Diese vorweggenommene «terribiltá»tritt nicht erst im Spätwerk zu Tage, in der Judith mit Holofernes, in den Büßerfiguren von Maria Magdalena, Johannes dem Täufer oder der Kanzel für San Lorenzo mit dem grausigen Martyrium des Patrons. Mehr noch als beispielsweise die Salome des Taufbeckens aus Siena, die wie eine wilde Mänade tanzt, wird das bereits in der Sängerkanzel für den Florentiner Dom deutlich. In dem über 5 Meter langen Fries tanzen die Putti eine wilde, geradezu heidnisch anmutende Bacchianale, - eine Antwort auf Luca della Robbias anmutig-süßliche, viel dekorativere Sängerkanzeln.

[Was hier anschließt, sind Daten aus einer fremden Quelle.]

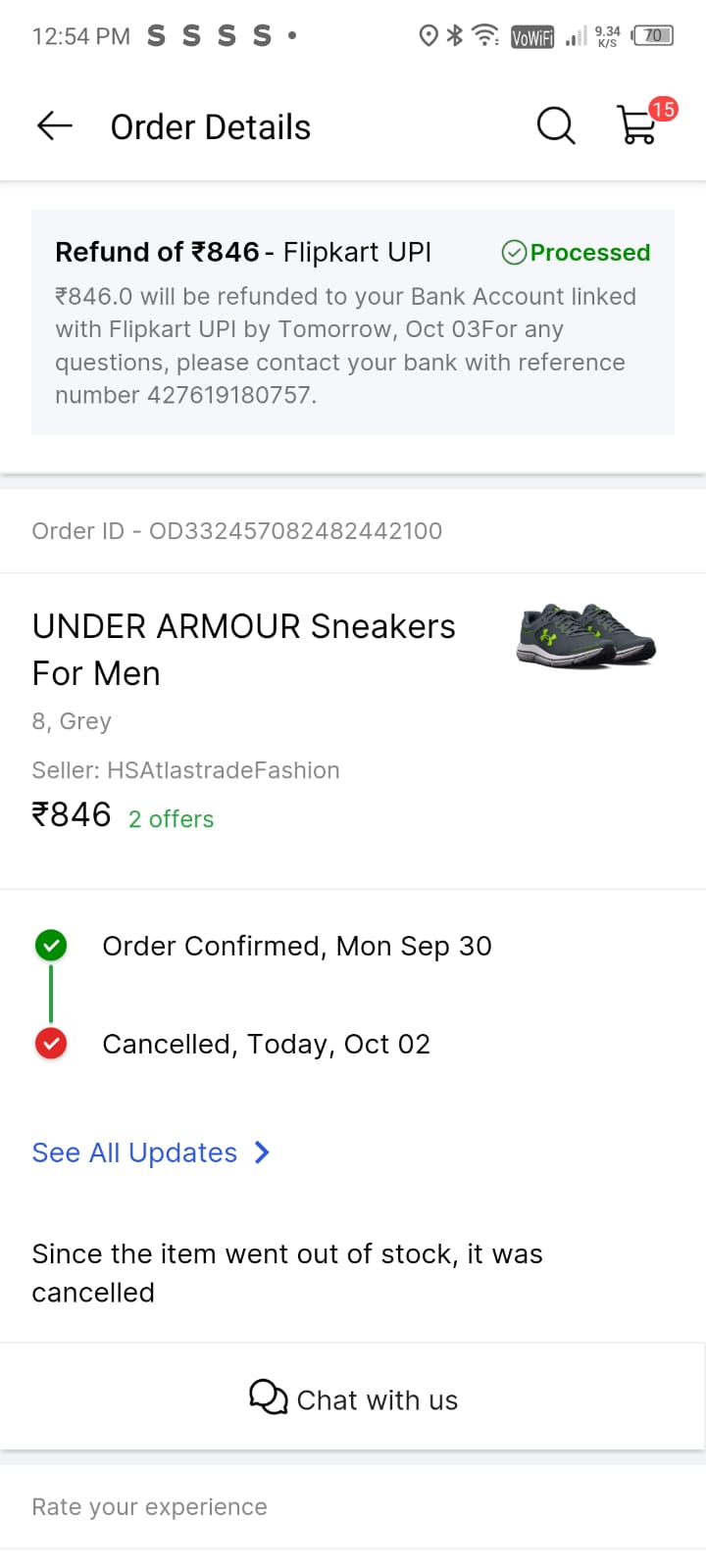
Task: Tap the Bluetooth icon in status bar
Action: 454,36
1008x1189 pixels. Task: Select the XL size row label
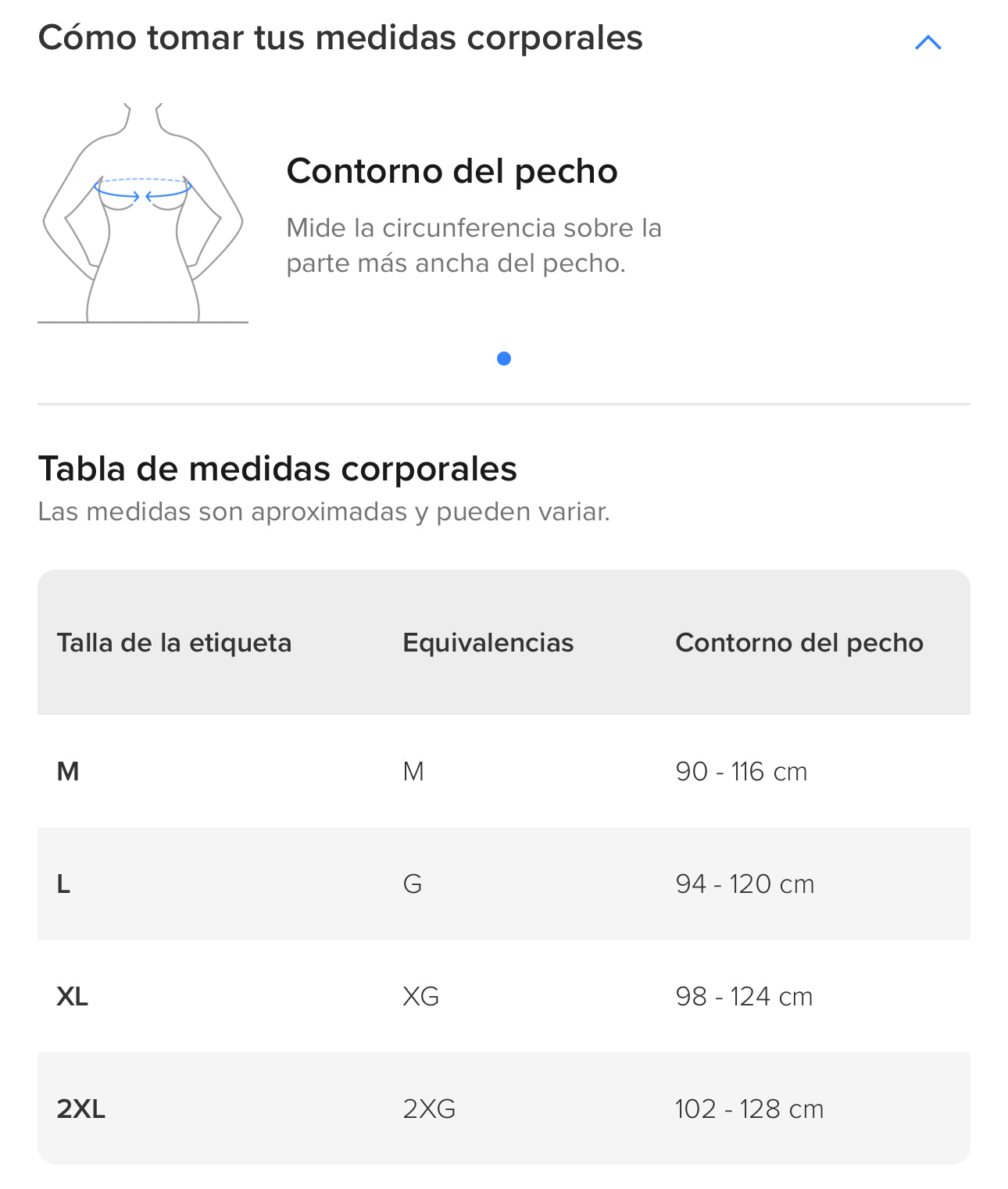73,997
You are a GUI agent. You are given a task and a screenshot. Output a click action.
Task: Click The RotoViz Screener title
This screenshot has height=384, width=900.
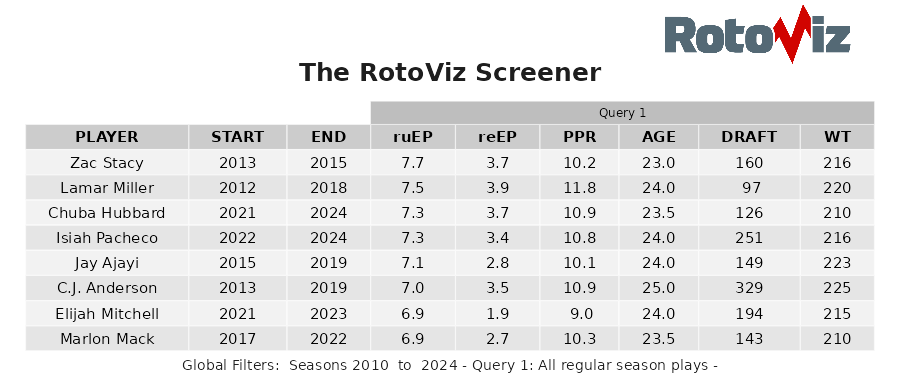(450, 73)
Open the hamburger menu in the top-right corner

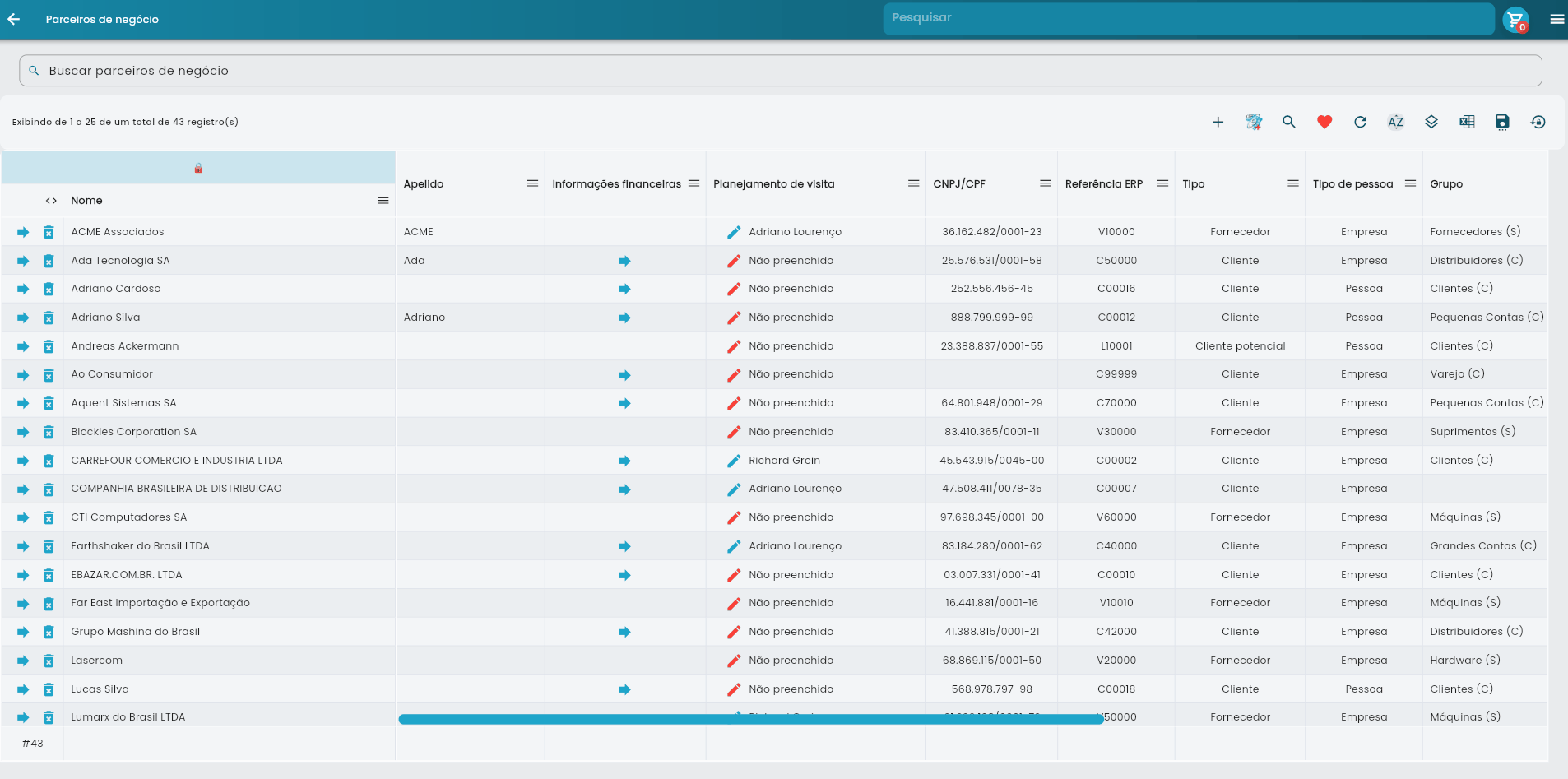pos(1556,20)
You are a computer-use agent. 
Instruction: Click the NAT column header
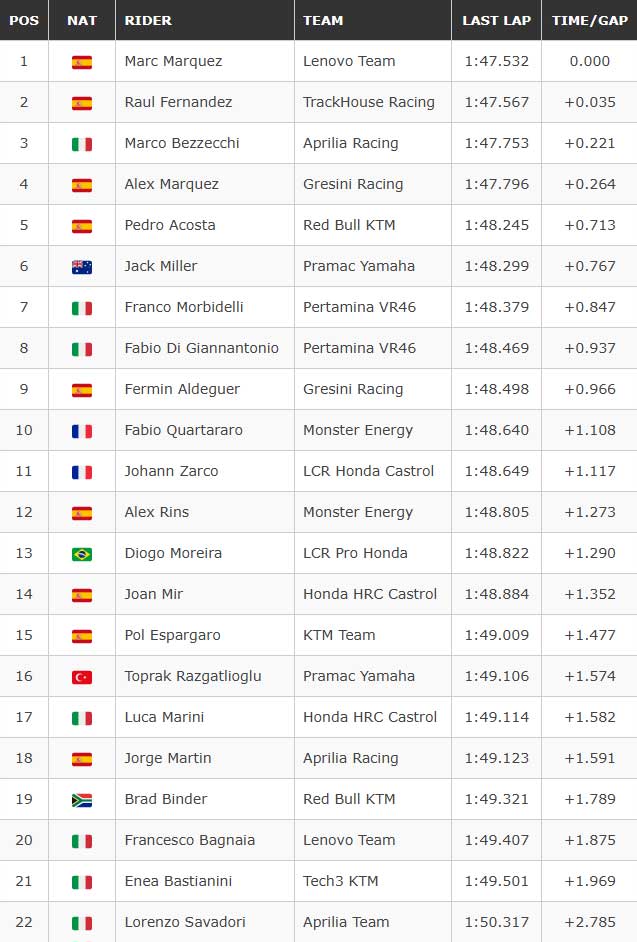tap(82, 20)
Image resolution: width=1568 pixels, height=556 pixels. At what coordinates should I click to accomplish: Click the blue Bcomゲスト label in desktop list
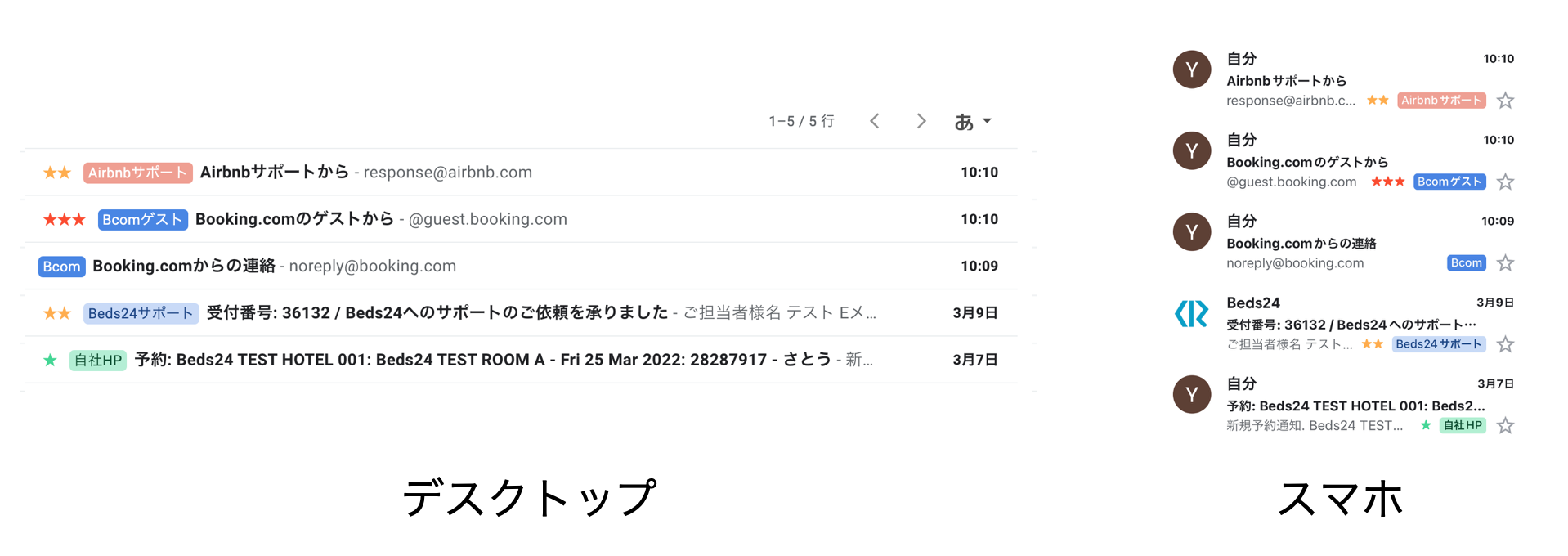tap(142, 219)
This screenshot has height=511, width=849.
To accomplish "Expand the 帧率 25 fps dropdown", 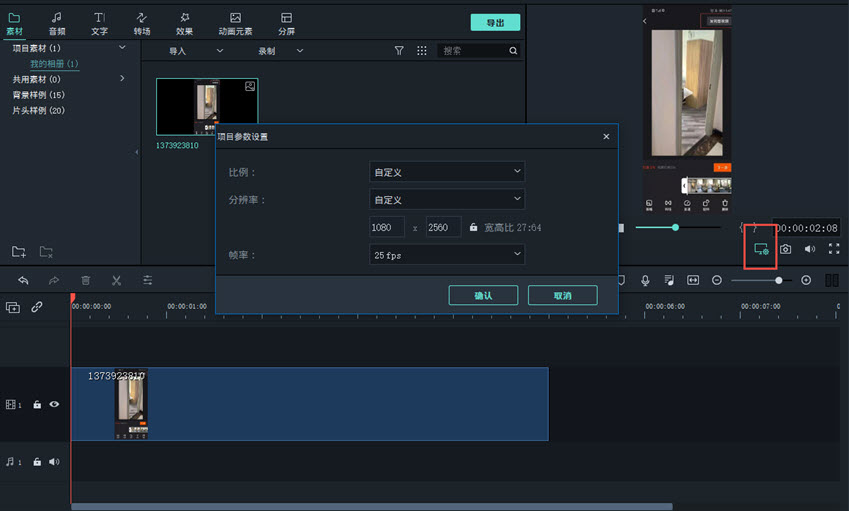I will pyautogui.click(x=446, y=255).
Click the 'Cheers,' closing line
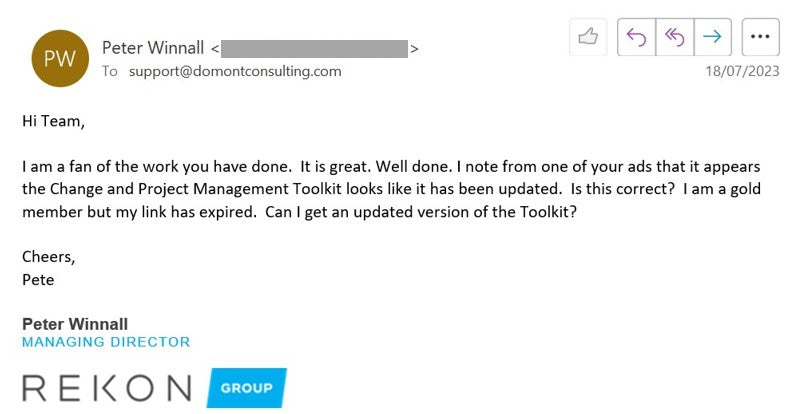The height and width of the screenshot is (414, 787). [48, 256]
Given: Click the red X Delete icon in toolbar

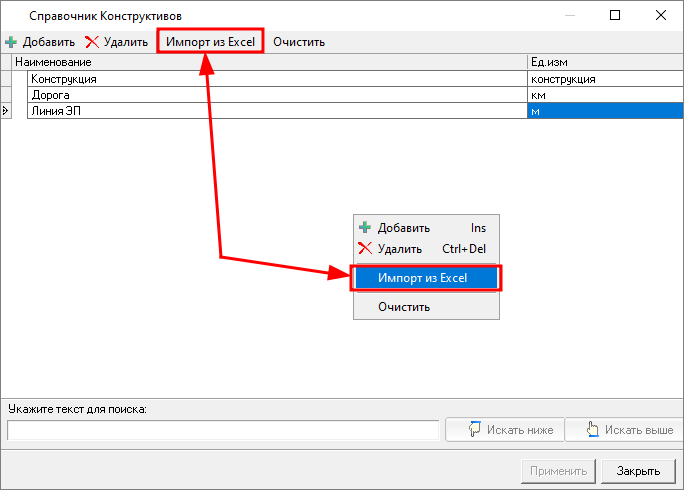Looking at the screenshot, I should (x=92, y=42).
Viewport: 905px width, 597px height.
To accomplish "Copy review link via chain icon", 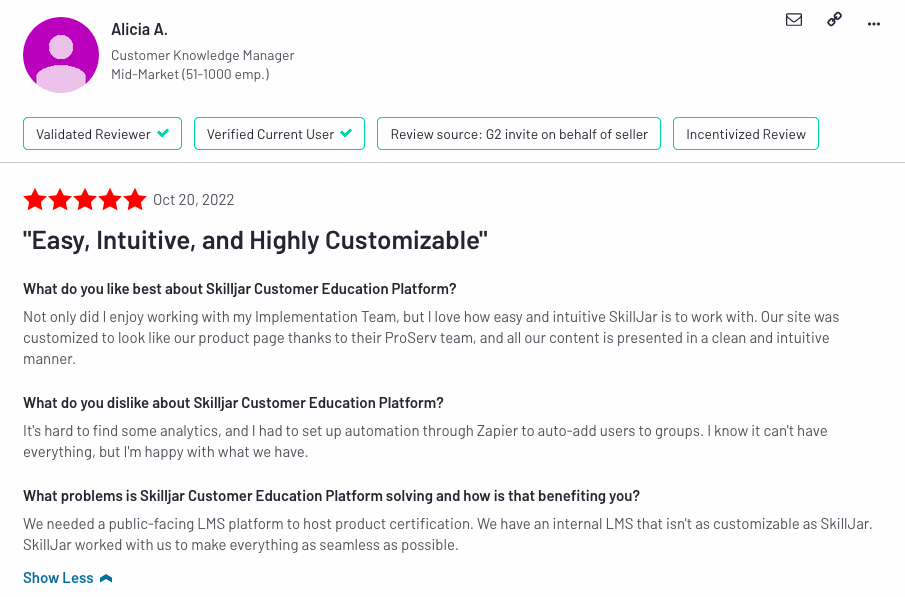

Der Film zeigt die Kunstwerke in einer bemerkenswerten Ruhe, ohne die völlig unsinnigen Kamerabewegungen und Zooms oder die gewaltsamen Ton-Bild-Scheren, die man von vielen Fernsehproduktionen gewohnt ist.
Mit 57 Jahren brach Donatello nach Padua auf, vermutlich weil sein Atelier dem Neubau des Medici-Palastes weichen musste. Der Dom San Antonio bildete bekanntlich für die nächsten 10 Jahre den Mittelpunkt seines Schaffens. Bis zum Juni 1450 arbeitete eine ganze Werkstatt mit mehr als 20 Angestellten fieberhaft an dem Hochaltar. Besonders reizvoll ist es, dass die Technik dieser Reliefs im Film eingängig von seinem großen Kollegen Henry Moore untersucht wird.
 
Deshalb ist das jetzt erst auf Deutsch greifbare BBC-Lebensbild des Künstlers trotz gelegentlicher Verstaubtheiten gelungen und nach wie vor eine empfehlenswerte Einführung.